這要是之前在京城里,大家都好端端地,光憑著楊儀這句“晚上再看”,薛放定要說兩句奇怪的話,或者再趁機討些甜頭。
不過,楊儀病著,自己也這遍體鱗傷,說那些反而奇怪。
他更是連半分想頭都沒有。
想到楊儀才喝了藥,薛放道“你且睡會兒,之前只顧照看著這些人,必定是勞了神思,補一補就好了。”
說著,小心扶著楊儀的肩頭,叫她躺下。
望著她單薄的身形,薛放沒忍住,心酸悸動,卻是因為過于心疼的緣故。
薛放俯身,在楊儀的額上親了親,輕聲道“多虧了你,我才快好了,你也要給我好好地。知道嗎”似乎自己說了,似乎她應了,一切就真的會好起來。
楊儀的目光閃閃的,終于道“嗯,知道了,你也去歇著吧。那傷務必留意。”
眼見江公公入內,薛放遲疑片刻“我叫人把小連接回來,或許,該多個人照看著”
楊儀道“不必,聽說她們兩個在夏州做的很好,我只擔心小甘的身體,其他的都罷了。何況有江公公在,一切都很穩妥。”
薛放聞言,這才拄著拐杖,先出門去了。
江公公見薛放走了,才來到床邊上,給楊儀把被子掖了掖。
望著楊儀的臉,江太監小聲說道“定北城已經無事,不如、咱們回京去”
楊儀本已經垂了眸子,聞言眼皮一動。她并不是不理會,只是太乏力了。
江公公又道“你的身體我看得讓林院首那樣的人給好好瞧瞧才妥當呢。”
雖然薛放也在這院子里,但到底比不上江太監近身服侍的人,加上他又是宮內出來的,眼神心思都極厲害。
可雖看著楊儀不妥當,江公公自己卻也不肯往更壞的地方去想。
因為實在不忍。
又過了會兒,楊儀才道“不用。”
江公公一急“可是”
楊儀道“我不是不想回去,只怕那路上咳。”
正如皇帝覺著下詔不難,但回程顛簸卻不容易一樣。楊儀也擔心路上會有個意外。
江太監突然明白了她這層意思,雙眸頓時含淚“儀姑娘,可不能這樣。”短短幾個字,聲音已帶了哭腔。

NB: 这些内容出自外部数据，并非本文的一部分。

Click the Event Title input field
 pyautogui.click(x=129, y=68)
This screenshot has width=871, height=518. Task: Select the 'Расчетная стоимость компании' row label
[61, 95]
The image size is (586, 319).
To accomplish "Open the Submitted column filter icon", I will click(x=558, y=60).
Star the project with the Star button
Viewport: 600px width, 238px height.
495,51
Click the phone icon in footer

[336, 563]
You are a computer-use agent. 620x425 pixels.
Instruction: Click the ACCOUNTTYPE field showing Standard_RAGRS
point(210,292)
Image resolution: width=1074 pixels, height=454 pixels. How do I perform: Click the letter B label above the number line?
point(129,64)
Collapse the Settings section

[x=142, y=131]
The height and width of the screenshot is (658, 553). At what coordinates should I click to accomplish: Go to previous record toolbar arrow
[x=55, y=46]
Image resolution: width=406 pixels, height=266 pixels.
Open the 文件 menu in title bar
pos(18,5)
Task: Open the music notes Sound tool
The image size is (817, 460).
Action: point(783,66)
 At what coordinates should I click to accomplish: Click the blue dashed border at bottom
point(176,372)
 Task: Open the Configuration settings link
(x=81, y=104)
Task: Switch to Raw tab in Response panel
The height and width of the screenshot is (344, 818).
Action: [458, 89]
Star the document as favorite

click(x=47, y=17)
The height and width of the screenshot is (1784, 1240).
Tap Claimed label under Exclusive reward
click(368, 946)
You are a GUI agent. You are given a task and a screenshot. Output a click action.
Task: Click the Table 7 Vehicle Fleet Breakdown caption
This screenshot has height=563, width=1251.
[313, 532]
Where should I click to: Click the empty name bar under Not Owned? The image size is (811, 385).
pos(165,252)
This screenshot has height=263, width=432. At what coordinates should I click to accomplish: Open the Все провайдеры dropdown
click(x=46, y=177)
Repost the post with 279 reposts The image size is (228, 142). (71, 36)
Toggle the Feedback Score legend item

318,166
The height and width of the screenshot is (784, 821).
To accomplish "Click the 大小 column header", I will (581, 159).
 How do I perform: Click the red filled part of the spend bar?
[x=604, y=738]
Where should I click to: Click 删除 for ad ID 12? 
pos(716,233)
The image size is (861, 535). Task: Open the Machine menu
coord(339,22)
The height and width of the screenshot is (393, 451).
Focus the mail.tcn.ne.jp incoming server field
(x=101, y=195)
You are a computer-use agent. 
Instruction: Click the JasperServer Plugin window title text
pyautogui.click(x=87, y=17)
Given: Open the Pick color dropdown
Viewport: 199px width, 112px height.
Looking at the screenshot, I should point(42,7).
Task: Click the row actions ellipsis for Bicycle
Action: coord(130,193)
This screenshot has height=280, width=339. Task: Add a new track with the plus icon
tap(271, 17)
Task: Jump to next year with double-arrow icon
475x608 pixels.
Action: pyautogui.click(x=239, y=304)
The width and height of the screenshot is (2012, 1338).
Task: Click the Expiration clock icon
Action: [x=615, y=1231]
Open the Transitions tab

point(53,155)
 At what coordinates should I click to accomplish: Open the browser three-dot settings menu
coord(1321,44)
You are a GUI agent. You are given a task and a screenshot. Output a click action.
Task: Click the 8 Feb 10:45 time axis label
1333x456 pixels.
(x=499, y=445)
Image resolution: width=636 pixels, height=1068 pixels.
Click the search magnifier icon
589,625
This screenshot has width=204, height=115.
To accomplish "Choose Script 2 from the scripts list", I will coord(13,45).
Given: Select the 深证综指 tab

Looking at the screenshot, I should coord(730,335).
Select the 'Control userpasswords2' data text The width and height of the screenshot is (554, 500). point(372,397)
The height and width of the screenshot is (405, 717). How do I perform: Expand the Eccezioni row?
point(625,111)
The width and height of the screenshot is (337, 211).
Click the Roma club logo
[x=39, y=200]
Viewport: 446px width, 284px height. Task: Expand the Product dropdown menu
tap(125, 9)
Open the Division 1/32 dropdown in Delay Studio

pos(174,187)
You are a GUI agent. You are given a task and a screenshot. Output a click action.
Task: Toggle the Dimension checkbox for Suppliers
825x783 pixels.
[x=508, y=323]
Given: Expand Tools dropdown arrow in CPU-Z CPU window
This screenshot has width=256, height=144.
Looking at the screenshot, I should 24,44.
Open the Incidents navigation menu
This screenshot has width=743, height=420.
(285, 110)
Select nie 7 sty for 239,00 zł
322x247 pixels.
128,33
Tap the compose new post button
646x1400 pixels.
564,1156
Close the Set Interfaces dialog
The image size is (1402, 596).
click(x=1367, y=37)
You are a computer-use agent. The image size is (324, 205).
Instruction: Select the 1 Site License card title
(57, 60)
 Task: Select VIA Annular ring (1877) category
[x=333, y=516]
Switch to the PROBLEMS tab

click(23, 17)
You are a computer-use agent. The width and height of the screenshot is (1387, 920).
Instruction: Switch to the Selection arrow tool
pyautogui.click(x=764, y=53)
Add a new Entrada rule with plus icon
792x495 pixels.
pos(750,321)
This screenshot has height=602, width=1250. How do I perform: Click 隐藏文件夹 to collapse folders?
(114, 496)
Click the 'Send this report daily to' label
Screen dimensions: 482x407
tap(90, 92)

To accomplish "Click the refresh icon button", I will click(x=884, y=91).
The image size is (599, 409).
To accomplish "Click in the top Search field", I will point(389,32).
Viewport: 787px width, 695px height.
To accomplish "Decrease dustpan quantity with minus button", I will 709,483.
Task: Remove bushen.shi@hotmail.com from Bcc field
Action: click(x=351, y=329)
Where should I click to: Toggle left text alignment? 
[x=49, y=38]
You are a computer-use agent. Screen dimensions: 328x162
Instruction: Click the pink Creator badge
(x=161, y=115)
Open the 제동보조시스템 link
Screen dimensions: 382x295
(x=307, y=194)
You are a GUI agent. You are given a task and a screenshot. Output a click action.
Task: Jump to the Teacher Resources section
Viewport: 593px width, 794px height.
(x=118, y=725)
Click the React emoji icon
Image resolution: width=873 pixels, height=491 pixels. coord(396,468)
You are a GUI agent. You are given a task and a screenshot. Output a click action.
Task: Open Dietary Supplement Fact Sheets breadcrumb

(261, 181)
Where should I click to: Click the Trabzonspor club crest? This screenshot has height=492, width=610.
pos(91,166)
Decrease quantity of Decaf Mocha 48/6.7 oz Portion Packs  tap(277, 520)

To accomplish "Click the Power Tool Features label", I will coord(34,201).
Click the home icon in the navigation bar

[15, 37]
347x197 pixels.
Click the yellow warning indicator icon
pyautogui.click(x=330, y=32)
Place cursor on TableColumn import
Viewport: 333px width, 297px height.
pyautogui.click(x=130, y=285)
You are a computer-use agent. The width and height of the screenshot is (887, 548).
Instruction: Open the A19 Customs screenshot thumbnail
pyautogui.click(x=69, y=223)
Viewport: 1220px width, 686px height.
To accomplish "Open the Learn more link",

楊儀緩了緩,道“不要緊,也許是跟十七說的,我是累了,稍微歇息、就會好。”
她說了這句,忽地又想起一件事來。
楊儀溫聲道“公公,今日晚間,我想讓十七留在這里。”
江太監正擦淚,聞言一愣“啊”
楊儀卻不再出聲。
江公公慢慢反應過來“哦,好、好我知道了。”
薛放拄著拐杖出了門,問過侍從,說初十四跟俞星臣出院子去了。
他便慢慢地往院門處走去,左右張望了會兒,順路向前廳,卻正看見前方小廳內,俞星臣跟初十四、胥烈在一起不知說什么。
薛放望見他們手中拿著一張紙,心中一動。
此時初十四先發現了他,便迎了出來。
薛放道“你們在干什么鬼迷日眼的。”
初十四笑道“會不會說話,我們在干正經事。”
薛放哼道“你小心點,好人跟著他還會變壞呢,這人黑的很。”
初十四順著他的目光看了眼俞星臣,道“這個不用擔心,我巴不得他更黑些。”
薛放嘖了聲“你真看上他了”
這句話他可沒壓低音量,胥烈跟俞星臣乃至門外的靈樞都聽了個正著。